=== WHAT NEEDS TO BE DONE ===
All of the data needs to be printed again, exactly as written.

=== RECORD EXCERPTS ===
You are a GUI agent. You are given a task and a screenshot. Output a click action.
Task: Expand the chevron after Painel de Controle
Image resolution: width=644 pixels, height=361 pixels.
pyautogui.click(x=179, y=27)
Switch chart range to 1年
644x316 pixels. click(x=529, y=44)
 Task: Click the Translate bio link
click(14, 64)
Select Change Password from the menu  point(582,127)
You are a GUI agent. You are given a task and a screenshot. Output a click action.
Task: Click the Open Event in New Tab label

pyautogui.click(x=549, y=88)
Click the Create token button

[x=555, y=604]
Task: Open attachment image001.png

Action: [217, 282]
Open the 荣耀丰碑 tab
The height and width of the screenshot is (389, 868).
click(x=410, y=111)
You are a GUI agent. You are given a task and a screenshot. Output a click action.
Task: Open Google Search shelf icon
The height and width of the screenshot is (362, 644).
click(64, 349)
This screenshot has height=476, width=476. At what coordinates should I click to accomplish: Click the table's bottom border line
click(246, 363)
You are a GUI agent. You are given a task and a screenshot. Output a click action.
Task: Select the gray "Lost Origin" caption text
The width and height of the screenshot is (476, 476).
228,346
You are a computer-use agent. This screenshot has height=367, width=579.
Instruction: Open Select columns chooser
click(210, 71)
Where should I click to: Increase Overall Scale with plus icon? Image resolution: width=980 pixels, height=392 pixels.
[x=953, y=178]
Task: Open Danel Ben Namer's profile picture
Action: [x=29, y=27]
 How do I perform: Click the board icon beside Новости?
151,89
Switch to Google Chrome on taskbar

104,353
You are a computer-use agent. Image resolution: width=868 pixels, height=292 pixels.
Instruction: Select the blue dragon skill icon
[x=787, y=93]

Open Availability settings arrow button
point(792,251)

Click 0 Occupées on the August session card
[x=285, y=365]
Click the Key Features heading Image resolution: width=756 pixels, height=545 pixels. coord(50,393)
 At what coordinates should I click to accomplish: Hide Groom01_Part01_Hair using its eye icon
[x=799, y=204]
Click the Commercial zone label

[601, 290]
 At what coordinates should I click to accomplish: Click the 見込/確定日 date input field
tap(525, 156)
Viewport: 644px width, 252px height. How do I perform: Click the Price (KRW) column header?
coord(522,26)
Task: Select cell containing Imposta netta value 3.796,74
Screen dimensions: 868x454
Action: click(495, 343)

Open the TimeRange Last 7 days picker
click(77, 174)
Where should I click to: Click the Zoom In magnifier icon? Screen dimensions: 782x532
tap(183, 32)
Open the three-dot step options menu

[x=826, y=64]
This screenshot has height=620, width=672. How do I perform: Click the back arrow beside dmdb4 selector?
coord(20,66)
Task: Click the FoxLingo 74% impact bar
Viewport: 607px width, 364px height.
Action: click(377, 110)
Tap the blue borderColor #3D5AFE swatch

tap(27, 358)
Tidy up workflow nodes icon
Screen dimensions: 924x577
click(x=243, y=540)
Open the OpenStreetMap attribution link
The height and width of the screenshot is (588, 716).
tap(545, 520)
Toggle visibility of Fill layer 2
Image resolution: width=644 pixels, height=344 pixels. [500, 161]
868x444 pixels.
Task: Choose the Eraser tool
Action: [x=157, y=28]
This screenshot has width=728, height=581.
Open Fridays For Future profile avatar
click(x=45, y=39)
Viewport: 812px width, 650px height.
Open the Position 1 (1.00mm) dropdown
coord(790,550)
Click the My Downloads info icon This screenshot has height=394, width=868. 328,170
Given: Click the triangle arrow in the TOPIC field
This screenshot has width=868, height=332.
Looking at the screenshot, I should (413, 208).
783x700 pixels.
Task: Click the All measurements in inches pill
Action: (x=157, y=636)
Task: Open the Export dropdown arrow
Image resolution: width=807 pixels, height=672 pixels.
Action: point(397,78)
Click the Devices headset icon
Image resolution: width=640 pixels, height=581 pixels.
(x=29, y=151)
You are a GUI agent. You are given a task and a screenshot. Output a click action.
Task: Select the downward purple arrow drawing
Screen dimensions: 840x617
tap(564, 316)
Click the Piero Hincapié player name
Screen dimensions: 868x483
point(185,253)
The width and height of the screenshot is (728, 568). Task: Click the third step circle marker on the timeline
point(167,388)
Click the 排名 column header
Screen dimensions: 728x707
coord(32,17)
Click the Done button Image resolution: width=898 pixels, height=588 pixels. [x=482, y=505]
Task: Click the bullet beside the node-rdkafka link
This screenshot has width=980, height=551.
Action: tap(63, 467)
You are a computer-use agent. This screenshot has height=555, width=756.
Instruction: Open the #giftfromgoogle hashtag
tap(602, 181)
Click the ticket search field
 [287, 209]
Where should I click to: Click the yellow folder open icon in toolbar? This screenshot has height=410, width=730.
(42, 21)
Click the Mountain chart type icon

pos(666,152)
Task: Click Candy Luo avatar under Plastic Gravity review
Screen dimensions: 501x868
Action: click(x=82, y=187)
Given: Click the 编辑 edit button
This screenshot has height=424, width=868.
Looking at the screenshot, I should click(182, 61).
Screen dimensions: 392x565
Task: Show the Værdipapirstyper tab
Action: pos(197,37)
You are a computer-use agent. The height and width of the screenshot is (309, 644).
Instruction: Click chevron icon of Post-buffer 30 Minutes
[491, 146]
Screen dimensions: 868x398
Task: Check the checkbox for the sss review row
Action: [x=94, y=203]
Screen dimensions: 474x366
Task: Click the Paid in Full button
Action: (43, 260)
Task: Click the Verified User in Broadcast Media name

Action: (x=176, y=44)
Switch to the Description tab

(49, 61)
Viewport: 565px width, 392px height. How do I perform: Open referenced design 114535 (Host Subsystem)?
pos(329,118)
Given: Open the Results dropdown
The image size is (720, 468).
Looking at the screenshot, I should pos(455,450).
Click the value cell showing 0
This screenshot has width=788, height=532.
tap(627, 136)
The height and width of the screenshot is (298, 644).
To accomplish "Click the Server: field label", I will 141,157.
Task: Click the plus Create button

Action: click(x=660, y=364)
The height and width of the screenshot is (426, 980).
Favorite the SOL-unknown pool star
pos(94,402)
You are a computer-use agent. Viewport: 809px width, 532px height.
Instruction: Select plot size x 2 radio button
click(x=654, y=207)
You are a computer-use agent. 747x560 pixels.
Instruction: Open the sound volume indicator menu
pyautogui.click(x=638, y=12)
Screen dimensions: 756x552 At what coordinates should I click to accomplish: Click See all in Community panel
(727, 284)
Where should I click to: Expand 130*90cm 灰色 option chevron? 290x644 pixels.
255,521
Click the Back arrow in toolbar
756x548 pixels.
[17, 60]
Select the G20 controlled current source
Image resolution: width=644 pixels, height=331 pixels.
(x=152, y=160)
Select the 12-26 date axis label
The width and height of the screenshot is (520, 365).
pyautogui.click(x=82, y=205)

=== FINAL ANSWER ===
You are a GUI agent. You are given a task and a screenshot. Output a click action.
Task: Expand the chevron after Painel de Controle
Image resolution: width=644 pixels, height=361 pixels.
pyautogui.click(x=179, y=27)
Switch chart range to 1年
644x316 pixels. click(x=529, y=44)
 Task: Click the Translate bio link
click(14, 64)
Select Change Password from the menu  point(582,127)
You are a GUI agent. You are given a task and a screenshot. Output a click action.
Task: Click the Open Event in New Tab label

pyautogui.click(x=549, y=88)
Click the Create token button

[x=555, y=604]
Task: Open attachment image001.png

Action: [217, 282]
Open the 荣耀丰碑 tab
The height and width of the screenshot is (389, 868).
click(x=410, y=111)
You are a GUI agent. You are given a task and a screenshot. Output a click action.
Task: Open Google Search shelf icon
The height and width of the screenshot is (362, 644).
click(64, 349)
This screenshot has height=476, width=476. At what coordinates should I click to accomplish: Click the table's bottom border line
click(246, 363)
You are a GUI agent. You are given a task and a screenshot. Output a click action.
Task: Select the gray "Lost Origin" caption text
The width and height of the screenshot is (476, 476).
228,346
You are a computer-use agent. This screenshot has height=367, width=579.
Instruction: Open Select columns chooser
click(210, 71)
Where should I click to: Increase Overall Scale with plus icon? Image resolution: width=980 pixels, height=392 pixels.
[x=953, y=178]
Task: Open Danel Ben Namer's profile picture
Action: [x=29, y=27]
 How do I perform: Click the board icon beside Новости?
151,89
Switch to Google Chrome on taskbar

104,353
You are a computer-use agent. Image resolution: width=868 pixels, height=292 pixels.
Instruction: Select the blue dragon skill icon
[x=787, y=93]

Open Availability settings arrow button
point(792,251)

Click 0 Occupées on the August session card
[x=285, y=365]
Click the Key Features heading Image resolution: width=756 pixels, height=545 pixels. coord(50,393)
 At what coordinates should I click to accomplish: Hide Groom01_Part01_Hair using its eye icon
[x=799, y=204]
Click the Commercial zone label

[601, 290]
 At what coordinates should I click to accomplish: Click the 見込/確定日 date input field
tap(525, 156)
Viewport: 644px width, 252px height. How do I perform: Click the Price (KRW) column header?
coord(522,26)
Task: Select cell containing Imposta netta value 3.796,74
Screen dimensions: 868x454
Action: click(495, 343)

Open the TimeRange Last 7 days picker
click(77, 174)
Where should I click to: Click the Zoom In magnifier icon? Screen dimensions: 782x532
tap(183, 32)
Open the three-dot step options menu

[x=826, y=64]
This screenshot has height=620, width=672. How do I perform: Click the back arrow beside dmdb4 selector?
coord(20,66)
Task: Click the FoxLingo 74% impact bar
Viewport: 607px width, 364px height.
Action: click(377, 110)
Tap the blue borderColor #3D5AFE swatch

tap(27, 358)
Tidy up workflow nodes icon
Screen dimensions: 924x577
click(x=243, y=540)
Open the OpenStreetMap attribution link
The height and width of the screenshot is (588, 716).
tap(545, 520)
Toggle visibility of Fill layer 2
Image resolution: width=644 pixels, height=344 pixels. [500, 161]
868x444 pixels.
Task: Choose the Eraser tool
Action: [x=157, y=28]
This screenshot has width=728, height=581.
Open Fridays For Future profile avatar
click(x=45, y=39)
Viewport: 812px width, 650px height.
Open the Position 1 (1.00mm) dropdown
coord(790,550)
Click the My Downloads info icon This screenshot has height=394, width=868. 328,170
Given: Click the triangle arrow in the TOPIC field
This screenshot has width=868, height=332.
Looking at the screenshot, I should (413, 208).
783x700 pixels.
Task: Click the All measurements in inches pill
Action: (x=157, y=636)
Task: Open the Export dropdown arrow
Image resolution: width=807 pixels, height=672 pixels.
Action: point(397,78)
Click the Devices headset icon
Image resolution: width=640 pixels, height=581 pixels.
(x=29, y=151)
You are a GUI agent. You are given a task and a screenshot. Output a click action.
Task: Select the downward purple arrow drawing
Screen dimensions: 840x617
tap(564, 316)
Click the Piero Hincapié player name
Screen dimensions: 868x483
point(185,253)
The width and height of the screenshot is (728, 568). Task: Click the third step circle marker on the timeline
point(167,388)
Click the 排名 column header
Screen dimensions: 728x707
coord(32,17)
Click the Done button Image resolution: width=898 pixels, height=588 pixels. [x=482, y=505]
Task: Click the bullet beside the node-rdkafka link
This screenshot has width=980, height=551.
Action: tap(63, 467)
You are a computer-use agent. This screenshot has height=555, width=756.
Instruction: Open the #giftfromgoogle hashtag
tap(602, 181)
Click the ticket search field
 [287, 209]
Where should I click to: Click the yellow folder open icon in toolbar? This screenshot has height=410, width=730.
(42, 21)
Click the Mountain chart type icon

pos(666,152)
Task: Click Candy Luo avatar under Plastic Gravity review
Screen dimensions: 501x868
Action: click(x=82, y=187)
Given: Click the 编辑 edit button
This screenshot has height=424, width=868.
Looking at the screenshot, I should click(182, 61).
Screen dimensions: 392x565
Task: Show the Værdipapirstyper tab
Action: pos(197,37)
You are a computer-use agent. The height and width of the screenshot is (309, 644).
Instruction: Click chevron icon of Post-buffer 30 Minutes
[491, 146]
Screen dimensions: 868x398
Task: Check the checkbox for the sss review row
Action: [x=94, y=203]
Screen dimensions: 474x366
Task: Click the Paid in Full button
Action: (43, 260)
Task: Click the Verified User in Broadcast Media name

Action: (x=176, y=44)
Switch to the Description tab

(49, 61)
Viewport: 565px width, 392px height. How do I perform: Open referenced design 114535 (Host Subsystem)?
pos(329,118)
Given: Open the Results dropdown
The image size is (720, 468).
Looking at the screenshot, I should pos(455,450).
Click the value cell showing 0
This screenshot has width=788, height=532.
tap(627, 136)
The height and width of the screenshot is (298, 644).
To accomplish "Click the Server: field label", I will 141,157.
Task: Click the plus Create button

Action: click(x=660, y=364)
The height and width of the screenshot is (426, 980).
Favorite the SOL-unknown pool star
pos(94,402)
You are a computer-use agent. Viewport: 809px width, 532px height.
Instruction: Select plot size x 2 radio button
click(x=654, y=207)
You are a computer-use agent. 747x560 pixels.
Instruction: Open the sound volume indicator menu
pyautogui.click(x=638, y=12)
Screen dimensions: 756x552 At what coordinates should I click to accomplish: Click See all in Community panel
(727, 284)
Where should I click to: Expand 130*90cm 灰色 option chevron? 290x644 pixels.
255,521
Click the Back arrow in toolbar
756x548 pixels.
[17, 60]
Select the G20 controlled current source
Image resolution: width=644 pixels, height=331 pixels.
(x=152, y=160)
Select the 12-26 date axis label
The width and height of the screenshot is (520, 365).
pyautogui.click(x=82, y=205)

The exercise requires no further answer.